▶ [What the task asks]: Of the lines listed below, return exactly those that run from the line containing "The image size is (1280, 800)." through the line containing "Given: Click the page", both included.

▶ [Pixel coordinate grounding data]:
######
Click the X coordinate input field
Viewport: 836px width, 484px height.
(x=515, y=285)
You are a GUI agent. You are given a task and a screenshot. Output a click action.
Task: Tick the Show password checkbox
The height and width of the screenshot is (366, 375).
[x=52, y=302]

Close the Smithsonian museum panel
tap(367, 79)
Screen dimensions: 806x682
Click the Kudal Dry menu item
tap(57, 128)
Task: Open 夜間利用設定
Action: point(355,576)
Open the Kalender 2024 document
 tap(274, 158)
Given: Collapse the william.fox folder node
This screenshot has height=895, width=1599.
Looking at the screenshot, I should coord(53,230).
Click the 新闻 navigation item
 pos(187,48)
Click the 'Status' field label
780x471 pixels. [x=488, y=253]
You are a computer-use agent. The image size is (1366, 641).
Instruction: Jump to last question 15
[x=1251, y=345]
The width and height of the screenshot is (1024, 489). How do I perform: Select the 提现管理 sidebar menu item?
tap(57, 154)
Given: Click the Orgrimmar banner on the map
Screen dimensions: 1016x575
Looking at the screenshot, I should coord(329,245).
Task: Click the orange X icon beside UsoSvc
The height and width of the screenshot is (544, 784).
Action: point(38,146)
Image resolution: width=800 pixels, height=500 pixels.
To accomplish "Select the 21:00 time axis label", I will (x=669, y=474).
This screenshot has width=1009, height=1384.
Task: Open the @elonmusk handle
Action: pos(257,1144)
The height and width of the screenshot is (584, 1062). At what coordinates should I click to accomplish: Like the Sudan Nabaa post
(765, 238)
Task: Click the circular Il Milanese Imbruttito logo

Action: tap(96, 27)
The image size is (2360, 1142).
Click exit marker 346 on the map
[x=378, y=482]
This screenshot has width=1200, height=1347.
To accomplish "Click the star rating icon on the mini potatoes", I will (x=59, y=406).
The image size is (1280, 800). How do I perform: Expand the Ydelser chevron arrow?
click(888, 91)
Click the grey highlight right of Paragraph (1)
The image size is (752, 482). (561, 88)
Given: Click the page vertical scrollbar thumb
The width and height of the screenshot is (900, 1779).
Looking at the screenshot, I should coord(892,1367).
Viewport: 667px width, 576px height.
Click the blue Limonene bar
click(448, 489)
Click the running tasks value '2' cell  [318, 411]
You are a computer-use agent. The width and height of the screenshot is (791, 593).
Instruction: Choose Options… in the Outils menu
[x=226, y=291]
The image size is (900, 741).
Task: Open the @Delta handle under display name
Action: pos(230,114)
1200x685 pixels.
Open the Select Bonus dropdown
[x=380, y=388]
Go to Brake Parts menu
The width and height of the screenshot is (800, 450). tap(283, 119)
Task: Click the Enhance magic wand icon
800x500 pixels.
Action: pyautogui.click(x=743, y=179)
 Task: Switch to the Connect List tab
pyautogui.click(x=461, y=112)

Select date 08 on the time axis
######
▶ [Result for this exercise]:
The image size is (1280, 800). How do I perform: Expand the Ydelser chevron arrow?
click(888, 91)
Click the grey highlight right of Paragraph (1)
The image size is (752, 482). (561, 88)
Given: Click the page vertical scrollbar thumb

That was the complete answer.